[PATCH v2 1/4] swiotlb: dma: its: Enforce host page-size alignment for shared buffers

public inbox for linux-kernel@vger.kernel.org
 help / color / mirror / Atom feed

From: "Aneesh Kumar K.V (Arm)" <aneesh.kumar@kernel.org>
To: linux-kernel@vger.kernel.org, iommu@lists.linux.dev,
	linux-coco@lists.linux.dev
Cc: Catalin Marinas <catalin.marinas@arm.com>,
	will@kernel.org, maz@kernel.org, tglx@linutronix.de,
	robin.murphy@arm.com, suzuki.poulose@arm.com,
	akpm@linux-foundation.org, jgg@ziepe.ca, steven.price@arm.com,
	"Aneesh Kumar K.V (Arm)" <aneesh.kumar@kernel.org>
Subject: [PATCH v2 1/4] swiotlb: dma: its: Enforce host page-size alignment for shared buffers
Date: Sun, 21 Dec 2025 21:39:17 +0530	[thread overview]
Message-ID: <20251221160920.297689-2-aneesh.kumar@kernel.org> (raw)
In-Reply-To: <20251221160920.297689-1-aneesh.kumar@kernel.org>

When running private-memory guests, the guest kernel must apply
additional constraints when allocating buffers that are shared with the
hypervisor.

These shared buffers are also accessed by the host kernel and therefore
must be aligned to the host’s page size.

On non-secure hosts, set_guest_memory_attributes() tracks memory at the
host PAGE_SIZE granularity. This creates a mismatch when the guest
applies attributes at 4K boundaries while the host uses 64K pages. In
such cases, the call returns -EINVAL, preventing the conversion of
memory regions from private to shared.

Architectures such as Arm can tolerate realm physical address space PFNs
being mapped as shared memory, as incorrect accesses are detected and
reported as GPC faults. However, relying on this mechanism is unsafe and
can still lead to kernel crashes.

This is particularly likely when guest_memfd allocations are mmapped and
accessed from userspace. Once exposed to userspace, we cannot guarantee
that applications will only access the intended 4K shared region rather
than the full 64K page mapped into their address space. Such userspace
addresses may also be passed back into the kernel and accessed via the
linear map, resulting in a GPC fault and a kernel crash.

With CCA, although Stage-2 mappings managed by the RMM still operate at
a 4K granularity, shared pages must nonetheless be aligned to the
host-managed page size to avoid the issues described above.

Introduce a new helper, mem_encryp_align(), to allow callers to enforce
the required alignment for shared buffers.

- **ENTRIES**
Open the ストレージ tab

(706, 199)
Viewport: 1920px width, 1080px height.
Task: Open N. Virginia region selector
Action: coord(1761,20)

- **PROBLEMS TO WORK ON**
[a] In the patch description, what does the call return when the guest applies attributes at 4K boundaries and the host uses 64K pages?
[b] Please summarize the patch description in two sentences.
[c] Carry on the patch description from its last sentence.
The entries stand apart from the patch description.

- **ANSWERS FOR THE TASKS**
[a] It returns -EINVAL.

[b] In private-memory guests, buffers shared with the hypervisor are also accessed by the host kernel and must be aligned to the host's page size, because a mismatch such as 4K guest attributes against 64K host pages makes the conversion from private to shared fail, and relying on GPC fault detection is unsafe and can still crash the kernel. The patch introduces a helper, mem_encryp_align(), so that callers can enforce the required alignment for shared buffers.

[c]
The architecture-specific implementation of mem_encrypt_align() will be
provided in a follow-up patch.

Signed-off-by: Aneesh Kumar K.V (Arm) <aneesh.kumar@kernel.org>
---
 arch/arm64/include/asm/mem_encrypt.h |  6 ++++++
 arch/arm64/mm/mem_encrypt.c          |  6 ++++++
 drivers/irqchip/irq-gic-v3-its.c     |  7 ++++---
 include/linux/mem_encrypt.h          |  7 +++++++
 kernel/dma/contiguous.c              | 10 ++++++++++
 kernel/dma/direct.c                  |  6 ++++++
 kernel/dma/pool.c                    |  6 ++++--
 kernel/dma/swiotlb.c                 | 18 ++++++++++++------
 8 files changed, 55 insertions(+), 11 deletions(-)

diff --git a/arch/arm64/include/asm/mem_encrypt.h b/arch/arm64/include/asm/mem_encrypt.h
index d77c10cd5b79..b7ac143b81ce 100644
--- a/arch/arm64/include/asm/mem_encrypt.h
+++ b/arch/arm64/include/asm/mem_encrypt.h
@@ -17,6 +17,12 @@ int set_memory_encrypted(unsigned long addr, int numpages);
 int set_memory_decrypted(unsigned long addr, int numpages);
 bool force_dma_unencrypted(struct device *dev);
 
+#define mem_encrypt_align mem_encrypt_align
+static inline size_t mem_encrypt_align(size_t size)
+{
+	return size;
+}
+
 int realm_register_memory_enc_ops(void);
 
 /*
diff --git a/arch/arm64/mm/mem_encrypt.c b/arch/arm64/mm/mem_encrypt.c
index 645c099fd551..deb364eadd47 100644
--- a/arch/arm64/mm/mem_encrypt.c
+++ b/arch/arm64/mm/mem_encrypt.c
@@ -46,6 +46,12 @@ int set_memory_decrypted(unsigned long addr, int numpages)
 	if (likely(!crypt_ops) || WARN_ON(!PAGE_ALIGNED(addr)))
 		return 0;
 
+	if (WARN_ON(!IS_ALIGNED(addr, mem_encrypt_align(PAGE_SIZE))))
+		return 0;
+
+	if (WARN_ON(!IS_ALIGNED(numpages << PAGE_SHIFT, mem_encrypt_align(PAGE_SIZE))))
+		return 0;
+
 	return crypt_ops->decrypt(addr, numpages);
 }
 EXPORT_SYMBOL_GPL(set_memory_decrypted);
diff --git a/drivers/irqchip/irq-gic-v3-its.c b/drivers/irqchip/irq-gic-v3-its.c
index 467cb78435a9..ffb8ef3a1eb3 100644
--- a/drivers/irqchip/irq-gic-v3-its.c
+++ b/drivers/irqchip/irq-gic-v3-its.c
@@ -213,16 +213,17 @@ static gfp_t gfp_flags_quirk;
 static struct page *its_alloc_pages_node(int node, gfp_t gfp,
 					 unsigned int order)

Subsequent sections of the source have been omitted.